A major strength in this study is that the incidence of sarcomas was estimated using the 2013 WHO classification [1]. Whenever possible, registry data was converted to the latest classification to take into account changes and evolutions between different classifications (e.g. new morphological terms, obsolete morphological codes and terms).

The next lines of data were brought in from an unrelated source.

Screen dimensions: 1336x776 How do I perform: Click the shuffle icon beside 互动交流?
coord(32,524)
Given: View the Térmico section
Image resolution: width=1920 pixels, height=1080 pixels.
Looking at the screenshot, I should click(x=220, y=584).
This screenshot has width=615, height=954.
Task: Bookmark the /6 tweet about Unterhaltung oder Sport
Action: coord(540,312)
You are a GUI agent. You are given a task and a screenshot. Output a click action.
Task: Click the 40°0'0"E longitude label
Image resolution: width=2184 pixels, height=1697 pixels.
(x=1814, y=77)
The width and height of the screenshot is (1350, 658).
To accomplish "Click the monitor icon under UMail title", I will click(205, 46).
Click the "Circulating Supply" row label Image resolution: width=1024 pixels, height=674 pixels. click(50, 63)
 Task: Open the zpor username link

Moreover, this study is the first to describe sarcomas in a geographic area where an expert sarcoma pathologist reviews the pathologic diagnosis. Contrary to imperfectly estimated sarcoma incidence rates, this review allows to provide a consistent incidence of sarcomas. A French study, confirmed these results and indicated that 45% of sarcomas are misclassified at initial diagnosis and that 19% have complete discordance [3]. For this reason, the review for sarcoma diagnosis is necessary to estimate a consistent incidence and more so for the different subgroups. In France, the second review was based on voluntary participation before the year 2010. Thereby, we cannot be certain that the review was obtained for all sarcomas in the period 2000–2010, even if significant efforts were made by French sarcoma network in order that pathologists systematically send slides of any newly diagnosed of sarcomas. For this reason, the estimated incidence over the 2010–2013 seems to be most relevant and reliable.

Conclusion

This study provided the opportunity to precisely describe the incidence of sarcomas according to three different groups (anatomic, histologic and genetic) defined by sarcoma specialists using data from population-based cancer registries. To our knowledge, this study is the first to report sarcoma incidence based on a systematic pathological review of these cancers and taking into account the updated sarcoma classifications. Due to literature paucity on sarcomas, future studies using data from population-based cancer registries will have to consider a strict inclusion criterion presented in our study to better describe and compare data between countries. The molecular classification will be useful for etiological studies as incidence studies.